Internal Dependencies

  • database.operations: For database interactions (storing signals).
  • data.common.data_types: Defines common data structures like OHLCVCandle.
  • data.common.indicators.TechnicalIndicators: Provides access to pre-calculated technical indicators.
  • components.charts.data_integration.MarketDataIntegrator: Used by StrategyDataIntegrator to fetch raw market data.
  • utils.logger: For logging within the module.
  • config.strategies.config_utils: For loading and managing strategy configurations.

External Dependencies

  • pandas: For data manipulation and vectorized operations.
  • datetime: For handling timestamps and time-related calculations.
  • typing: For type hints.
  • dataclasses: For defining data classes like RealTimeConfig, StrategyExecutionContext, etc.
  • threading, queue, concurrent.futures: For managing concurrency and background processing in real-time execution.

Testing

To run tests for the strategies module, navigate to the project root and execute:

python -m pytest tests/strategies/test_realtime_execution.py -v
python -m pytest tests/strategies/test_batch_processing.py -v
# Add other relevant strategy tests here, e.g., for data_integration, manager, factory

Known Issues

  • Incremental Calculation Optimization: The _calculate_incremental_signals method in RealTimeStrategyProcessor currently falls back to full recalculation.

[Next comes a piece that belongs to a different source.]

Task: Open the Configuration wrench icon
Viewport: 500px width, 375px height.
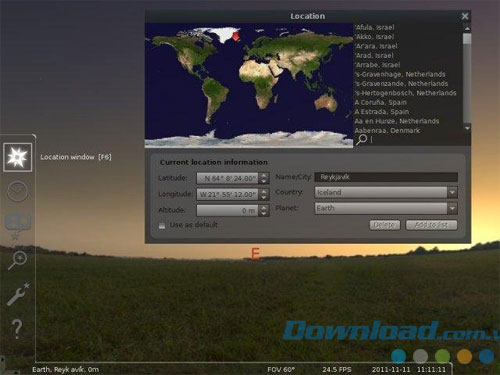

True incremental calculation (only processing new candles and updating existing indicator series) is a future optimization.
  • Chart Layer Updates: While the StrategySignalBroadcaster triggers a chart update callback, the actual chart layer integration (components/charts/layers/strategy_signals.py) and dynamic signal display on the chart are part of Task 5.0 and not fully implemented within this module.